The same as the previous diagram but with the circle and the square with vertices O, C (1,0) and (0,1) shaded; the sides of the square are marked out.

The shaded area is therefore: \[1 \times 1 + \frac{3}{4} \times \pi \times (1)^2 \qquad = \qquad 1 + \frac{3}{4} \pi.\]

The area of \(A\left(\dfrac{\pi}{4}\right)\) can now be found. We have

\[\begin{align*} A\left(\frac{\pi}{4}\right) &= \frac{1}{2} \left(\text{area of triangle }OPR - \text{shaded area} \right) \\ &= \frac{1}{2} \left(3 + 2\sqrt{2} - (1 + \frac{3\pi}{4}) \right) \\ &= \frac{1}{2} \left(2 + 2\sqrt{2} - \frac{3\pi}{4} \right) \\ &= 1 + \sqrt{2} - \frac{3\pi}{8}. \end{align*}\]
  1. Show that

    \[A \left(\frac{\pi}{3} \right) = \sqrt{3} - \frac{\pi}{3}.\]

The original diagram of the circle and line, with theta = pi over 3, and the line PC and the radii CQ and CS drawn, where S is the point where the circle touches the x axis.

The length \(SP\) can be found from the triangle \(CSP\): we have

\[\begin{align*} \tan {\frac{\pi}{6}} &= \frac{CS}{SP} \\ \frac{1}{\sqrt{3}} &= \frac{1}{SP} \\ \text{so } \quad SP &= \sqrt{3}. \end{align*}\]

Therefore the area of triangle \(CSP\) is \[\frac{1}{2} \times 1 \times \sqrt{3} \quad = \quad \frac{\sqrt{3}}{2}.\]

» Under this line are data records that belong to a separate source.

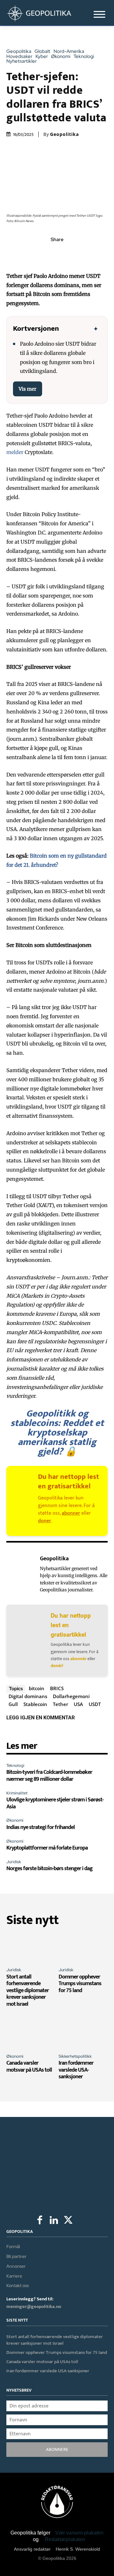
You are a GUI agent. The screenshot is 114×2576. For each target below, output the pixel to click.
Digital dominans (28, 1696)
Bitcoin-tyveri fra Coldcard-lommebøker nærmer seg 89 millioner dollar (49, 1775)
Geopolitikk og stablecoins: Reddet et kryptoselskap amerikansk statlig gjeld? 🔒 (57, 1433)
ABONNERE (57, 2449)
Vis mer (27, 389)
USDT (95, 1704)
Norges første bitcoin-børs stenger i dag (49, 1868)
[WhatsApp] (57, 253)
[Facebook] (28, 253)
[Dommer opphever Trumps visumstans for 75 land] (83, 1947)
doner (44, 1521)
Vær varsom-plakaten (79, 2532)
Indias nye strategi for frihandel (40, 1827)
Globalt (42, 51)
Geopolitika (18, 51)
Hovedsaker (19, 56)
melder (14, 452)
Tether (60, 1704)
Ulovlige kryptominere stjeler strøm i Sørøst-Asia (55, 1803)
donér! (57, 1665)
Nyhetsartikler (21, 61)
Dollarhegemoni (71, 1696)
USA (78, 1704)
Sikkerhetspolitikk (75, 2056)
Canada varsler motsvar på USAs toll (29, 2066)
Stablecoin (35, 1704)
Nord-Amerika (69, 51)
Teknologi (83, 56)
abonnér (78, 1658)
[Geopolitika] (21, 1574)
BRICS (57, 1688)
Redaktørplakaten (65, 2539)
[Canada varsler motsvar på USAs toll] (30, 2034)
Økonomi (60, 56)
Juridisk (13, 1861)
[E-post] (86, 253)
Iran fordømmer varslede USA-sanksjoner (76, 2069)
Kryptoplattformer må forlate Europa (47, 1848)
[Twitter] (42, 253)
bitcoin (36, 1688)
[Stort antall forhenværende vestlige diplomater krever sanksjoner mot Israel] (30, 1947)
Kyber (41, 56)
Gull (13, 1704)
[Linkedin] (71, 253)
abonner (71, 1513)
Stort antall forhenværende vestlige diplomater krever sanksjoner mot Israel (27, 1990)
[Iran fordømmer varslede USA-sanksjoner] (83, 2034)
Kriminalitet (17, 1793)
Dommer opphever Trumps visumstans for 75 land (80, 1983)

By symmetry, the area of triangle \(CQP\) is also \(\dfrac{\sqrt{3}}{2}\).

The area of the sector \(CQS\) is \[\frac{1}{3} \times \pi \times (1)^2 \quad = \quad \frac{1}{3} \pi.\]

Therefore we can now find the area \(A\left(\dfrac{\pi}{3}\right)\): we have

\[\begin{align*} A\left(\frac{\pi}{3}\right) &= \text{area of triangle } CSP + \text{area of triangle } CQP - \text{area of sector } CQS \\ &= \frac{\sqrt{3}}{2} + \frac{\sqrt{3}}{2} - \frac{\pi}{3} \\ &= \sqrt{3} - \frac{\pi}{3}, \qquad \text{as required.} \end{align*}\]